Here is how mutual funds perform at each of these factors in different ways :

  • Investing heavily into the index: Many mutual fund schemes hold a significant portion of their portfolio into various kinds of indexes. The reason behind shadowing the index is that the index is already highly diversified, is less risky than individual stocks, and it mimics the direction of the market in general rather than facing heavy fluctuations on a daily basis. This lowers down the risk of loss of original money, as it is highly improbable that all industries and indexes go down together. Many mutual funds like to invest a significant portion of the money into an index such as Nifty Bank, Nifty IT, Nifty FMCG, and some mutual fund apps allow you to customize your portion into the index of your choice
  • Diversification: To reduce the chances of loss of funds while providing enough room to enjoy significant returns, all mutual fund managers include a variety of assets and indexes, such as equity and debt, hybrid funds, contra equity, growth equity, large-cap, mid-cap, small-cap, international stocks, metals, etc. This wide range of assets helps them keep the pool of investment highly diversified so that a handful of events cannot wipe out the funds of investors. And as some investments perform far better than others, this strategy does not need managers to pick out the big hitters individually, as they all become a part of the pool.
  • Low entry price: One of the most common functions of mutual funds is SIPs (Systematic Investment Plans). This feature of investment enables people to buy assets every month, which helps them buy assets also when they are trading below their true (or intrinsic) value. Low entry also means that investors have less money at stake in individual assets, which lowers the risk of losses further. Many mutual fund apps enable investors to add more money than their SIPs, which is especially useful in market corrections.
  • Government regulations: Because mutual fund managers control the money of millions of people, the government shall ensure that the wrong decisions of these managers does not risk the hard-earned money of investors.
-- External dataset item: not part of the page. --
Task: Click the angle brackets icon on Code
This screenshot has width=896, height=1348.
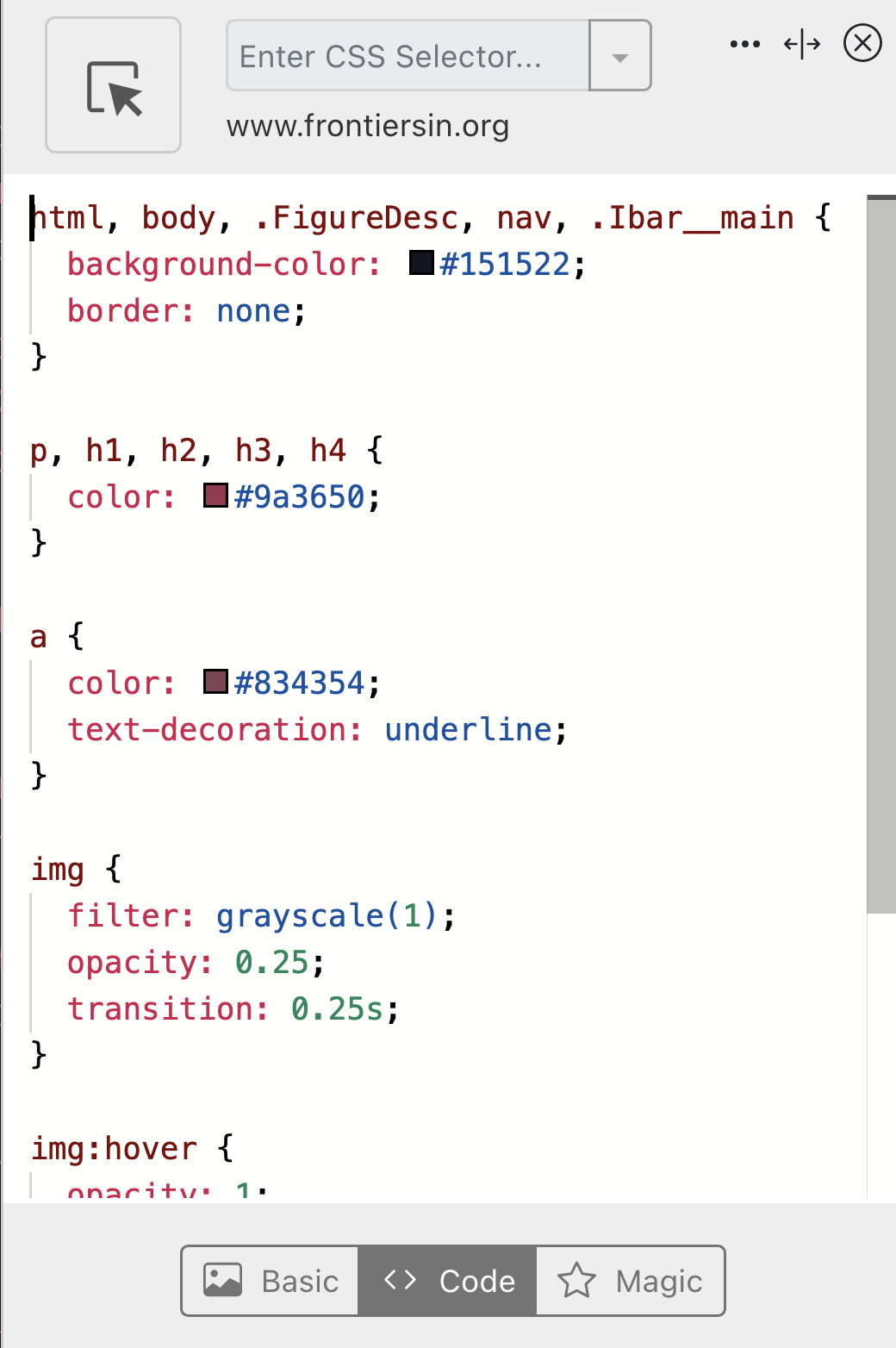Action: pyautogui.click(x=401, y=1280)
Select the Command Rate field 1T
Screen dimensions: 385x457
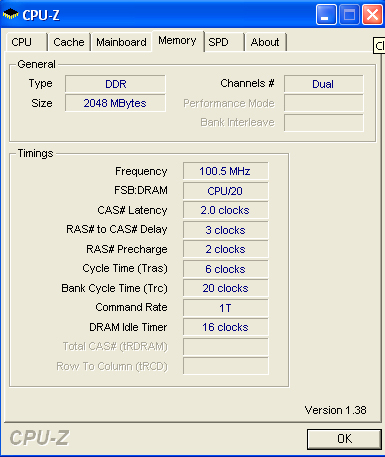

SEBI (Securities and Exchange Board of India), on behalf of the government, takes care of this by providing instructions to these managers and monitoring the pool of funds to ensure that money is held responsibly. Also, all managers need to follow the minimum standards of asset allocation and diversification. Some mutual fund apps even provide updates on changes in related government policies.
  • Controlled exposure: Because the mutual fund portfolio consists of the funds of the public, a huge part of which is a layman’s money, SEBI restricts mutual fund managers from investing more than a reasonable amount of the money in one asset. Such restrictions range from owning a particular asset to owning a whole asset class. For example, any particular portfolio cannot own more than 10% of one listed share and 5% of one unlisted share, 10% bonds of a particular issuer of debt, and 25% bonds of a particular sector.
  • Investments as per risk tolerance: Different investors have different investment needs, such as more returns, short lock-in periods and liquidity, less risk tolerance, etc. Mutual fund managers invest in a variety of securities in order to match the investment objectives of investors so that their money is safe as per their terms and they can sleep peacefully at night. For example, mutual fund managers will probably put 80% of a young investor’s money in equity-based funds, whereas only 30% of the money in equity-based funds of an investor in his 50s. There are open-ended schemes where investors do not need to lock their money for a minimum duration.

Conclusion

Mutual funds manage to attract billions of rupees every year because they are a safe investment from the risk point of view, as they diversify strategically, invest as per the requirements of investors, and are strictly regulated by SEBI. In closure, we can say that mutual funds not only provide handsome returns, but are also safe from major risks. These days, money in mutual funds can also be invested via a mutual fund app, which are simple, safe, and user-friendly.